Task to complete
Copy the records below line by line and word for word, from the very first line through the line with "You are a GUI", omitting each picture.

Items listed in a dataset
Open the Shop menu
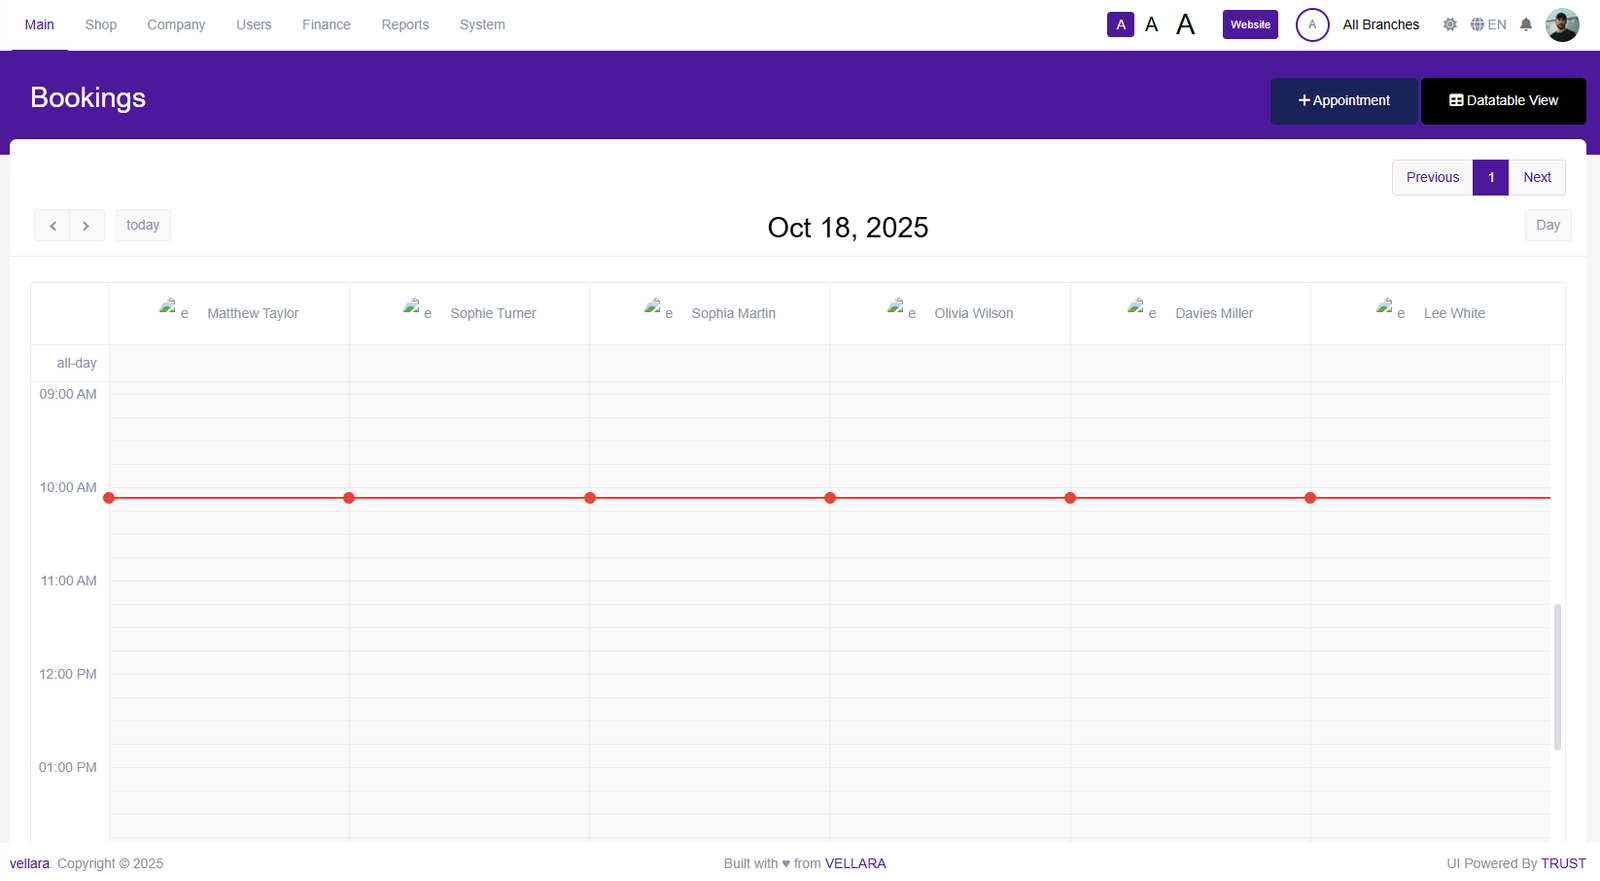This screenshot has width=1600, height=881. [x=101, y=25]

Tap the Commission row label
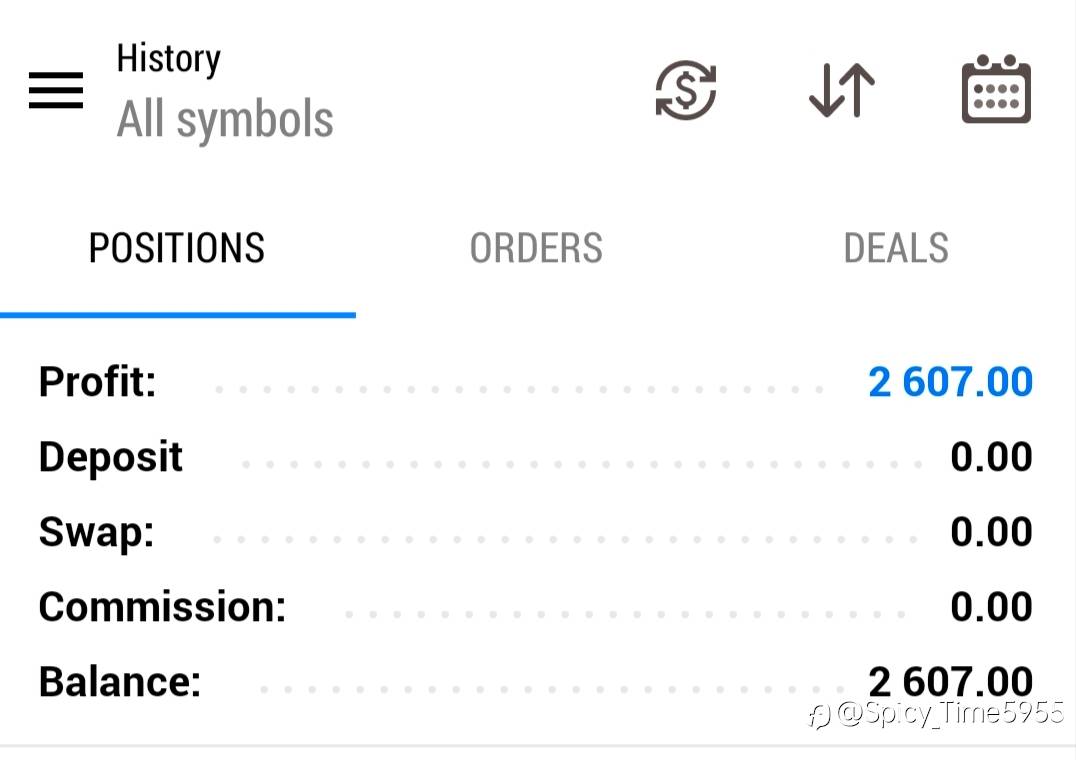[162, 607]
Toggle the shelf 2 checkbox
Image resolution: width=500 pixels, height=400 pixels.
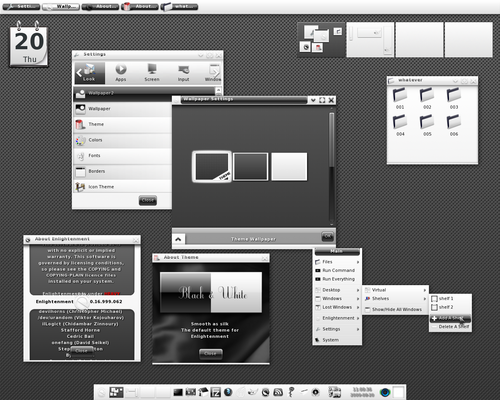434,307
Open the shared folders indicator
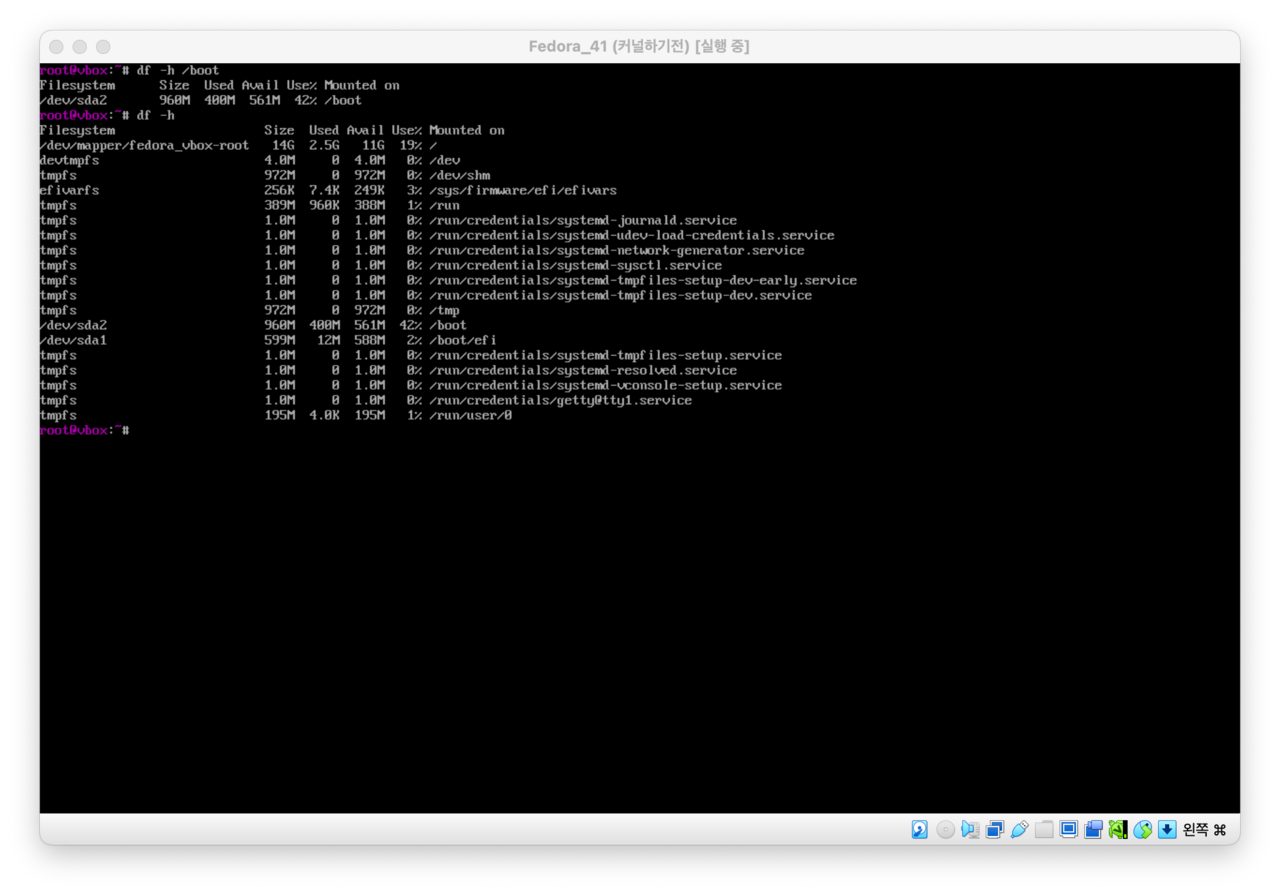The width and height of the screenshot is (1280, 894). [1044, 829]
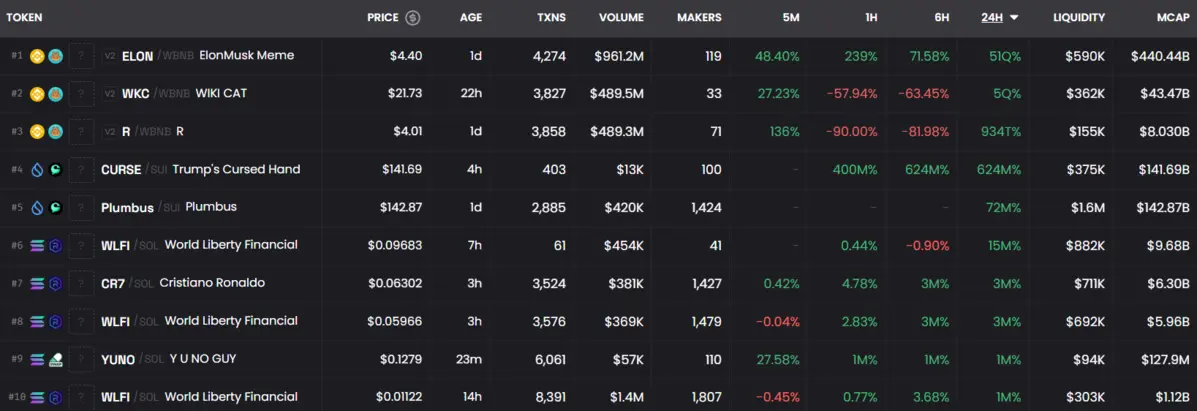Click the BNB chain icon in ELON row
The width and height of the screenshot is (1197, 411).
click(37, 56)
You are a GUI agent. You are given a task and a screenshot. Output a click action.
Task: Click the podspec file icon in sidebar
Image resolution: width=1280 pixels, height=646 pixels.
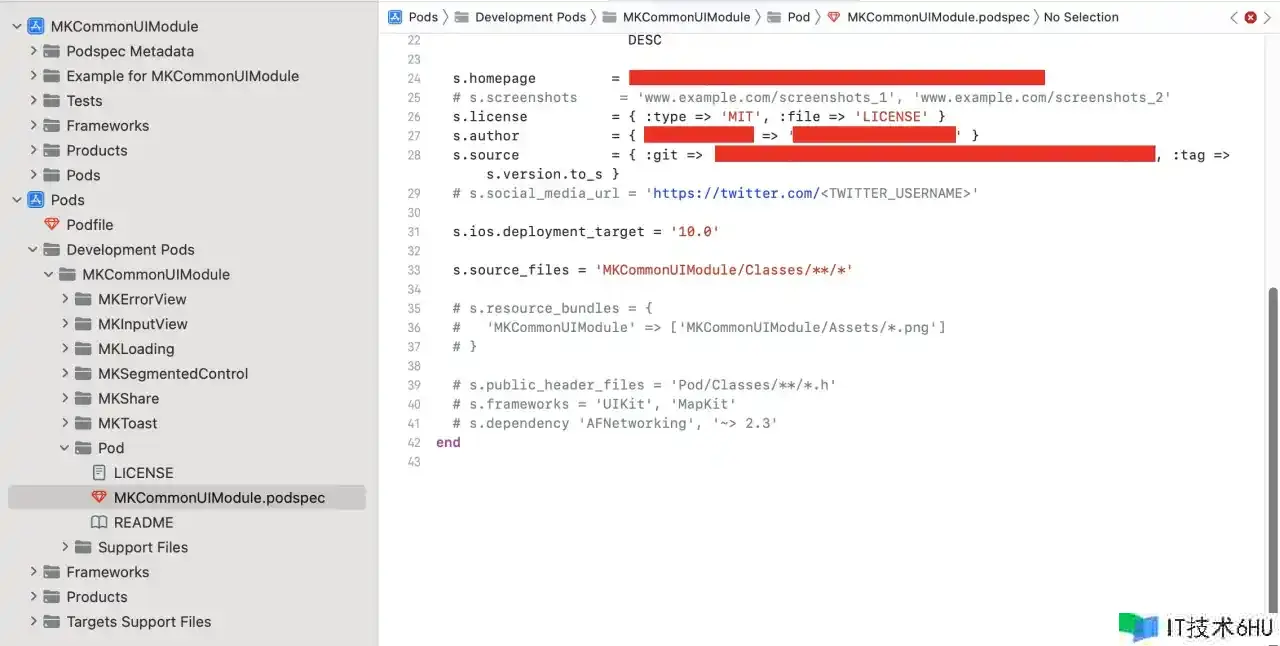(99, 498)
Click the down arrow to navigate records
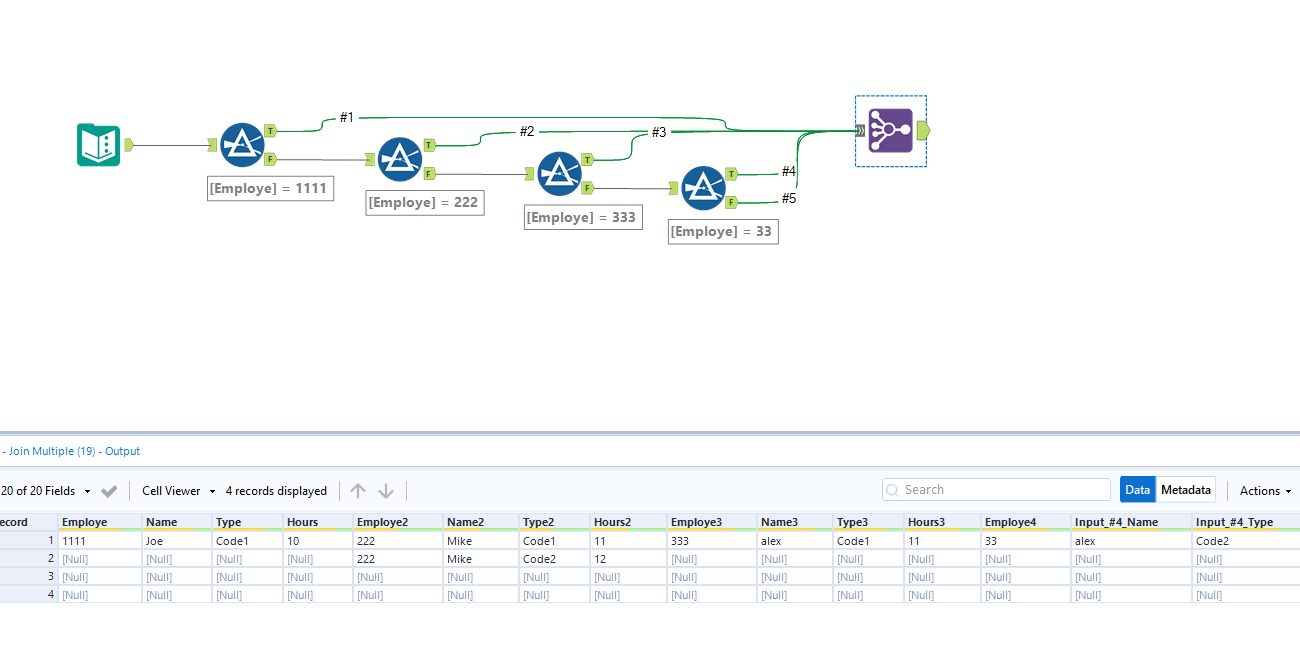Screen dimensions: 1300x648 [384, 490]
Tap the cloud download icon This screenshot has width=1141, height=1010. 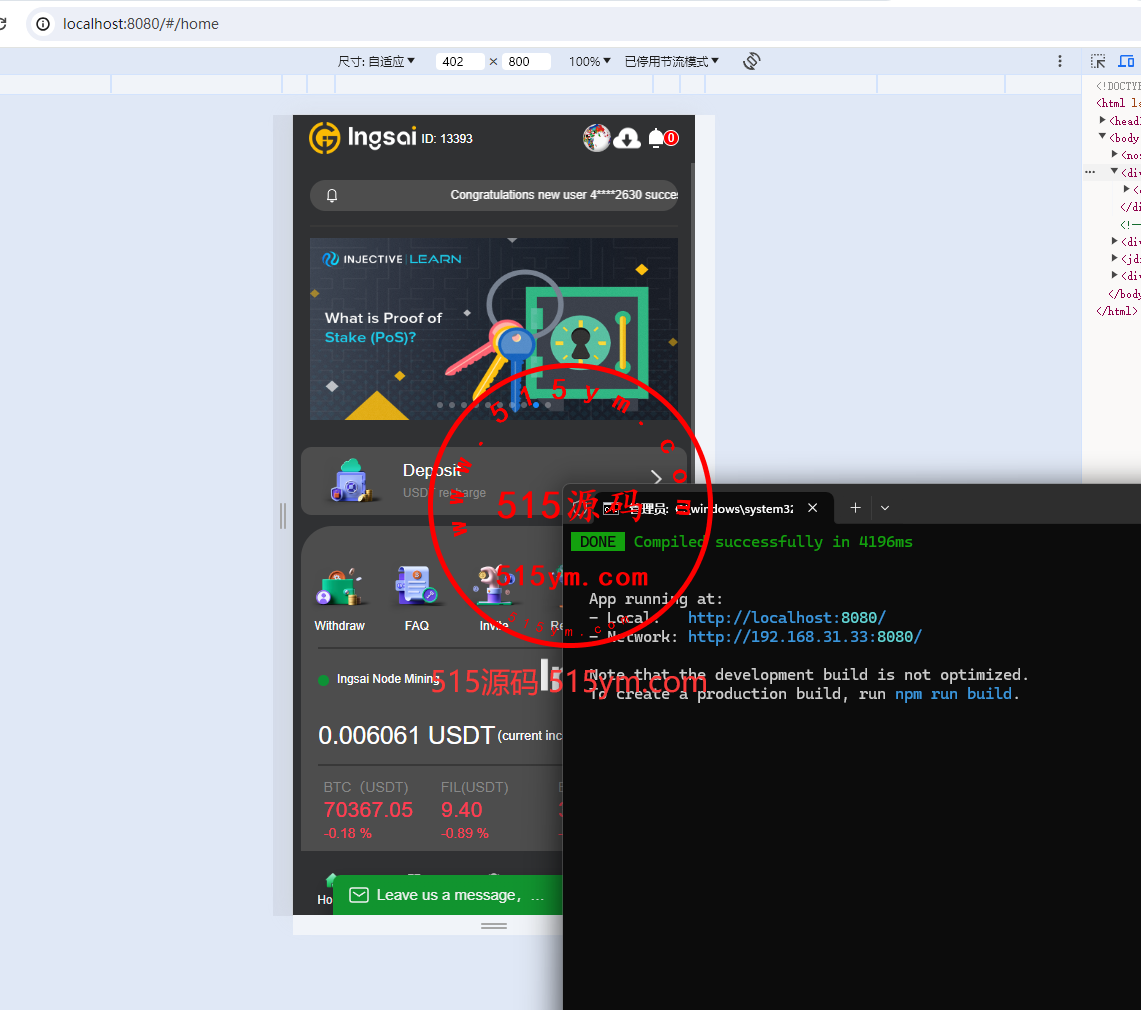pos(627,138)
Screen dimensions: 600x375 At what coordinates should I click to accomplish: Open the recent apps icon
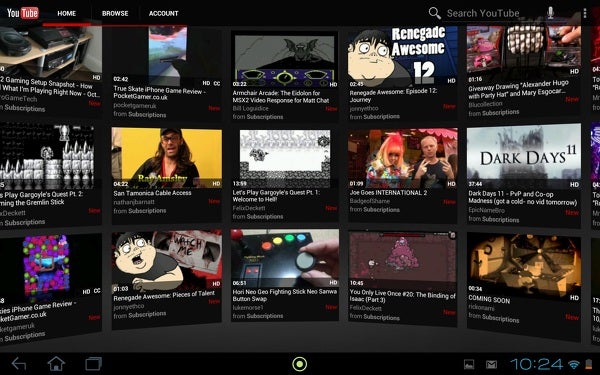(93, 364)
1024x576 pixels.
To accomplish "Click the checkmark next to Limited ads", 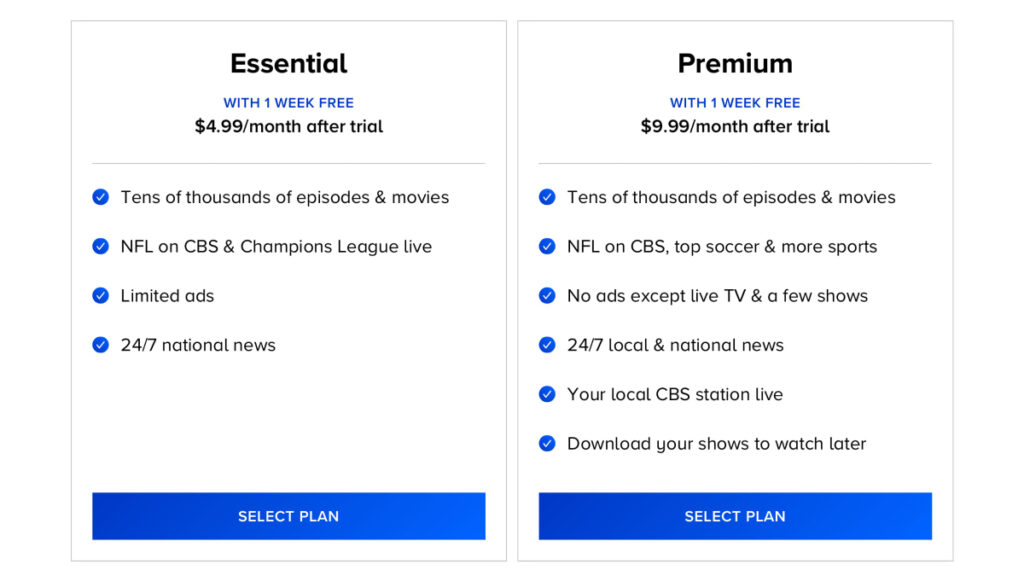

Answer space
Open the Shop menu
This screenshot has width=1600, height=881. [x=101, y=25]

Tap the Commission row label
[162, 607]
Toggle the shelf 2 checkbox
Image resolution: width=500 pixels, height=400 pixels.
434,307
Open the shared folders indicator
The width and height of the screenshot is (1280, 894). [1044, 829]
Click the BNB chain icon in ELON row
The width and height of the screenshot is (1197, 411).
click(37, 56)
You are a GUI agent. You are given a task and a screenshot. Output a click action.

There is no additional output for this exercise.